#### [ASSIGNMENT]
Type out the data again. Keep every line exactly the same.

#### [TASK INPUT]
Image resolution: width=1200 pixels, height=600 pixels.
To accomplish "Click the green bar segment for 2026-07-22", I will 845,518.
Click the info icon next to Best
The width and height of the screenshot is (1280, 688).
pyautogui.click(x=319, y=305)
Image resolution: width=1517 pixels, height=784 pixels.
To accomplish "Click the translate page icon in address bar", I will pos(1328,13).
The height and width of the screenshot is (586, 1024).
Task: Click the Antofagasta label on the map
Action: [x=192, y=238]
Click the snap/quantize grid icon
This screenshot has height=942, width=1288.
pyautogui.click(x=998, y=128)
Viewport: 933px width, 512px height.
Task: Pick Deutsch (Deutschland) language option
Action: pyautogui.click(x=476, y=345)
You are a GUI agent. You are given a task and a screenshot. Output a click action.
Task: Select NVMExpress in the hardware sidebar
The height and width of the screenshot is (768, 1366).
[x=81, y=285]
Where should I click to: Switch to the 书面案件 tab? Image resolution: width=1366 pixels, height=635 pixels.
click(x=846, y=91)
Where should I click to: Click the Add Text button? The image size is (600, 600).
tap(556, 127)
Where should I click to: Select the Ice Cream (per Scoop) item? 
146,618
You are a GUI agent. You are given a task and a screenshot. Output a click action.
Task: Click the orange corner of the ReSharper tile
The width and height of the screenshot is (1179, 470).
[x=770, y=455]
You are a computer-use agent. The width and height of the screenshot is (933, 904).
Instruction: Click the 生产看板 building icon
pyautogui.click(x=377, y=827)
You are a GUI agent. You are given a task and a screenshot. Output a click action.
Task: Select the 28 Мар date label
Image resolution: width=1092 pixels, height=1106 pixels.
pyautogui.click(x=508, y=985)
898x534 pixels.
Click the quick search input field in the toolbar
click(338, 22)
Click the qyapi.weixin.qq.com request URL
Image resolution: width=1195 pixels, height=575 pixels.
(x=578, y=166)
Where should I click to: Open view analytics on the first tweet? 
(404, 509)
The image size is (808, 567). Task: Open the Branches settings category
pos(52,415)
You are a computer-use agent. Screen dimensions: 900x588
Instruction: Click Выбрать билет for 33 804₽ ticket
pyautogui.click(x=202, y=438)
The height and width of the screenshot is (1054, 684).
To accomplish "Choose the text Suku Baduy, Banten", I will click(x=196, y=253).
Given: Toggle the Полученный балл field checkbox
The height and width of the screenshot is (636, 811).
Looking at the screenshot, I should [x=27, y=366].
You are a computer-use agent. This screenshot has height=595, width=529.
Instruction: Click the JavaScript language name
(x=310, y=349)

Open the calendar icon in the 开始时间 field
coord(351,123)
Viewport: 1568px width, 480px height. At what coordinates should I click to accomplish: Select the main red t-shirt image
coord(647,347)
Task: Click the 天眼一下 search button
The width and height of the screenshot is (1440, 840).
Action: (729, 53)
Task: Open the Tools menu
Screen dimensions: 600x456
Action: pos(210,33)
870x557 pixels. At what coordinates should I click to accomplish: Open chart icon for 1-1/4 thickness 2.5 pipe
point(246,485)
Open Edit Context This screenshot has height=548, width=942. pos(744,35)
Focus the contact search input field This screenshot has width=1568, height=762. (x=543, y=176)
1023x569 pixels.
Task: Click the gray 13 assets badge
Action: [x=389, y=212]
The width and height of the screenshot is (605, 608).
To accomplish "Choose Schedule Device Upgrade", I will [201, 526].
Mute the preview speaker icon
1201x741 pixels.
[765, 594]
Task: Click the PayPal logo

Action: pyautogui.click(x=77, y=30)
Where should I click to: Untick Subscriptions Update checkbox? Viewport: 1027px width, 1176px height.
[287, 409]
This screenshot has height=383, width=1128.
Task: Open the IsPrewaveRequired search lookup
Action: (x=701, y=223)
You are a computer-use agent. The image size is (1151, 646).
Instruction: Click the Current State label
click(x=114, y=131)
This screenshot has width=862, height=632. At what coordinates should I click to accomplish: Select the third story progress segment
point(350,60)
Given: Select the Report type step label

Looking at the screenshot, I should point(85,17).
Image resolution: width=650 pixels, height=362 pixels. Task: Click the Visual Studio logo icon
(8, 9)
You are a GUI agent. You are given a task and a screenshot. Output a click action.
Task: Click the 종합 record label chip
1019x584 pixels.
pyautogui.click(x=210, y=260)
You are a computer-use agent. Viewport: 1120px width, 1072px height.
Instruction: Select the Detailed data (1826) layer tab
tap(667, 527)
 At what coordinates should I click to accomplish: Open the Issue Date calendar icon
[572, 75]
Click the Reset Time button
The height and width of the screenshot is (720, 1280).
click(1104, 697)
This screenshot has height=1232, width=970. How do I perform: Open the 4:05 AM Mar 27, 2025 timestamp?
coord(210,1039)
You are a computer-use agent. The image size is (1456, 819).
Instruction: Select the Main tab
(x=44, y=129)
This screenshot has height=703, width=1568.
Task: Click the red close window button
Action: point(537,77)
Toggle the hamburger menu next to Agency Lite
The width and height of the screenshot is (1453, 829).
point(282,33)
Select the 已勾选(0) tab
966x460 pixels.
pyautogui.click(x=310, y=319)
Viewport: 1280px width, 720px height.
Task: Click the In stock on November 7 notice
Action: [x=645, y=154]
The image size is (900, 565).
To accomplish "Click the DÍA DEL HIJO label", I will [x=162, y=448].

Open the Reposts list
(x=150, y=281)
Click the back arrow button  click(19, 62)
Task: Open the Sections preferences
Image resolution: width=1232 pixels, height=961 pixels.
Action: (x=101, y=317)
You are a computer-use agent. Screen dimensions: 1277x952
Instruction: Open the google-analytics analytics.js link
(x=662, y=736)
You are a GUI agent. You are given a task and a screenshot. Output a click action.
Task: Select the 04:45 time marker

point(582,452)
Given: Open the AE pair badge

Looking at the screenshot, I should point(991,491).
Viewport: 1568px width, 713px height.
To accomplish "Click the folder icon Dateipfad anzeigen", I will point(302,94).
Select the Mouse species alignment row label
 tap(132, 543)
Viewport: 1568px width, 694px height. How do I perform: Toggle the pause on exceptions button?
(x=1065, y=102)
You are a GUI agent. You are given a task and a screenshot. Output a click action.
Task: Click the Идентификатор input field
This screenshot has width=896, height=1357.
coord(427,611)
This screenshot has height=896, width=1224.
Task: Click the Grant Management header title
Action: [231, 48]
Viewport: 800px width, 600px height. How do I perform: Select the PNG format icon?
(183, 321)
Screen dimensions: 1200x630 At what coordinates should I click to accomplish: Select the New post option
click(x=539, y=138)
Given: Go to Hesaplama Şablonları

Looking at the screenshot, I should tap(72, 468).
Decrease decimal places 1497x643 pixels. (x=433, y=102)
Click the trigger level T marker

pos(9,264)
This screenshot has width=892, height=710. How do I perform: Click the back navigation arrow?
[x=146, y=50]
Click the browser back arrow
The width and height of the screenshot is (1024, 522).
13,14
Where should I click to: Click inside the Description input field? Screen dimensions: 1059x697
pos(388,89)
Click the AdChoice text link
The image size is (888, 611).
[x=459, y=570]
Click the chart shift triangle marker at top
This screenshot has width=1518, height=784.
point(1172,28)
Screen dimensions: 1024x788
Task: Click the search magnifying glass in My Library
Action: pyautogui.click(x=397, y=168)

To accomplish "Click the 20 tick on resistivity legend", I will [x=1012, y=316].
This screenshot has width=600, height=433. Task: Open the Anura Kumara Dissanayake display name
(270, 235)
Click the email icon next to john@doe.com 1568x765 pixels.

#### [TASK ANSWER]
Image resolution: width=1200 pixels, height=600 pixels.
To accomplish "Click the green bar segment for 2026-07-22", I will 845,518.
Click the info icon next to Best
The width and height of the screenshot is (1280, 688).
pyautogui.click(x=319, y=305)
Image resolution: width=1517 pixels, height=784 pixels.
To accomplish "Click the translate page icon in address bar", I will pos(1328,13).
The height and width of the screenshot is (586, 1024).
Task: Click the Antofagasta label on the map
Action: [x=192, y=238]
Click the snap/quantize grid icon
This screenshot has height=942, width=1288.
pyautogui.click(x=998, y=128)
Viewport: 933px width, 512px height.
Task: Pick Deutsch (Deutschland) language option
Action: pyautogui.click(x=476, y=345)
You are a GUI agent. You are given a task and a screenshot. Output a click action.
Task: Select NVMExpress in the hardware sidebar
The height and width of the screenshot is (768, 1366).
[x=81, y=285]
Where should I click to: Switch to the 书面案件 tab? Image resolution: width=1366 pixels, height=635 pixels.
click(x=846, y=91)
Where should I click to: Click the Add Text button? The image size is (600, 600).
tap(556, 127)
Where should I click to: Select the Ice Cream (per Scoop) item? 
146,618
You are a GUI agent. You are given a task and a screenshot. Output a click action.
Task: Click the orange corner of the ReSharper tile
The width and height of the screenshot is (1179, 470).
[x=770, y=455]
You are a computer-use agent. The width and height of the screenshot is (933, 904).
Instruction: Click the 生产看板 building icon
pyautogui.click(x=377, y=827)
You are a GUI agent. You are given a task and a screenshot. Output a click action.
Task: Select the 28 Мар date label
Image resolution: width=1092 pixels, height=1106 pixels.
pyautogui.click(x=508, y=985)
898x534 pixels.
Click the quick search input field in the toolbar
click(338, 22)
Click the qyapi.weixin.qq.com request URL
Image resolution: width=1195 pixels, height=575 pixels.
(x=578, y=166)
Where should I click to: Open view analytics on the first tweet? 
(404, 509)
The image size is (808, 567). Task: Open the Branches settings category
pos(52,415)
You are a computer-use agent. Screen dimensions: 900x588
Instruction: Click Выбрать билет for 33 804₽ ticket
pyautogui.click(x=202, y=438)
The height and width of the screenshot is (1054, 684).
To accomplish "Choose the text Suku Baduy, Banten", I will click(x=196, y=253).
Given: Toggle the Полученный балл field checkbox
The height and width of the screenshot is (636, 811).
Looking at the screenshot, I should [x=27, y=366].
You are a computer-use agent. This screenshot has height=595, width=529.
Instruction: Click the JavaScript language name
(x=310, y=349)

Open the calendar icon in the 开始时间 field
coord(351,123)
Viewport: 1568px width, 480px height. At what coordinates should I click to accomplish: Select the main red t-shirt image
coord(647,347)
Task: Click the 天眼一下 search button
The width and height of the screenshot is (1440, 840).
Action: (729, 53)
Task: Open the Tools menu
Screen dimensions: 600x456
Action: pos(210,33)
870x557 pixels. At what coordinates should I click to accomplish: Open chart icon for 1-1/4 thickness 2.5 pipe
point(246,485)
Open Edit Context This screenshot has height=548, width=942. pos(744,35)
Focus the contact search input field This screenshot has width=1568, height=762. (x=543, y=176)
1023x569 pixels.
Task: Click the gray 13 assets badge
Action: [x=389, y=212]
The width and height of the screenshot is (605, 608).
To accomplish "Choose Schedule Device Upgrade", I will [201, 526].
Mute the preview speaker icon
1201x741 pixels.
[765, 594]
Task: Click the PayPal logo

Action: pyautogui.click(x=77, y=30)
Where should I click to: Untick Subscriptions Update checkbox? Viewport: 1027px width, 1176px height.
[287, 409]
This screenshot has height=383, width=1128.
Task: Open the IsPrewaveRequired search lookup
Action: (x=701, y=223)
You are a computer-use agent. The image size is (1151, 646).
Instruction: Click the Current State label
click(x=114, y=131)
This screenshot has width=862, height=632. At what coordinates should I click to accomplish: Select the third story progress segment
point(350,60)
Given: Select the Report type step label

Looking at the screenshot, I should point(85,17).
Image resolution: width=650 pixels, height=362 pixels. Task: Click the Visual Studio logo icon
(8, 9)
You are a GUI agent. You are given a task and a screenshot. Output a click action.
Task: Click the 종합 record label chip
1019x584 pixels.
pyautogui.click(x=210, y=260)
You are a computer-use agent. Viewport: 1120px width, 1072px height.
Instruction: Select the Detailed data (1826) layer tab
tap(667, 527)
 At what coordinates should I click to accomplish: Open the Issue Date calendar icon
[572, 75]
Click the Reset Time button
The height and width of the screenshot is (720, 1280).
click(1104, 697)
This screenshot has height=1232, width=970. How do I perform: Open the 4:05 AM Mar 27, 2025 timestamp?
coord(210,1039)
You are a computer-use agent. The image size is (1456, 819).
Instruction: Select the Main tab
(x=44, y=129)
This screenshot has height=703, width=1568.
Task: Click the red close window button
Action: point(537,77)
Toggle the hamburger menu next to Agency Lite
The width and height of the screenshot is (1453, 829).
point(282,33)
Select the 已勾选(0) tab
966x460 pixels.
pyautogui.click(x=310, y=319)
Viewport: 1280px width, 720px height.
Task: Click the In stock on November 7 notice
Action: [x=645, y=154]
The image size is (900, 565).
To accomplish "Click the DÍA DEL HIJO label", I will [x=162, y=448].

Open the Reposts list
(x=150, y=281)
Click the back arrow button  click(19, 62)
Task: Open the Sections preferences
Image resolution: width=1232 pixels, height=961 pixels.
Action: (x=101, y=317)
You are a computer-use agent. Screen dimensions: 1277x952
Instruction: Open the google-analytics analytics.js link
(x=662, y=736)
You are a GUI agent. You are given a task and a screenshot. Output a click action.
Task: Select the 04:45 time marker

point(582,452)
Given: Open the AE pair badge

Looking at the screenshot, I should point(991,491).
Viewport: 1568px width, 713px height.
To accomplish "Click the folder icon Dateipfad anzeigen", I will point(302,94).
Select the Mouse species alignment row label
 tap(132, 543)
Viewport: 1568px width, 694px height. How do I perform: Toggle the pause on exceptions button?
(x=1065, y=102)
You are a GUI agent. You are given a task and a screenshot. Output a click action.
Task: Click the Идентификатор input field
This screenshot has width=896, height=1357.
coord(427,611)
This screenshot has height=896, width=1224.
Task: Click the Grant Management header title
Action: [231, 48]
Viewport: 800px width, 600px height. How do I perform: Select the PNG format icon?
(183, 321)
Screen dimensions: 1200x630 At what coordinates should I click to accomplish: Select the New post option
click(x=539, y=138)
Given: Go to Hesaplama Şablonları

Looking at the screenshot, I should tap(72, 468).
Decrease decimal places 1497x643 pixels. (x=433, y=102)
Click the trigger level T marker

pos(9,264)
This screenshot has width=892, height=710. How do I perform: Click the back navigation arrow?
[x=146, y=50]
Click the browser back arrow
The width and height of the screenshot is (1024, 522).
13,14
Where should I click to: Click inside the Description input field? Screen dimensions: 1059x697
pos(388,89)
Click the AdChoice text link
The image size is (888, 611).
[x=459, y=570]
Click the chart shift triangle marker at top
This screenshot has width=1518, height=784.
point(1172,28)
Screen dimensions: 1024x788
Task: Click the search magnifying glass in My Library
Action: pyautogui.click(x=397, y=168)

To accomplish "Click the 20 tick on resistivity legend", I will [x=1012, y=316].
This screenshot has width=600, height=433. Task: Open the Anura Kumara Dissanayake display name
(270, 235)
Click the email icon next to john@doe.com 1568x765 pixels.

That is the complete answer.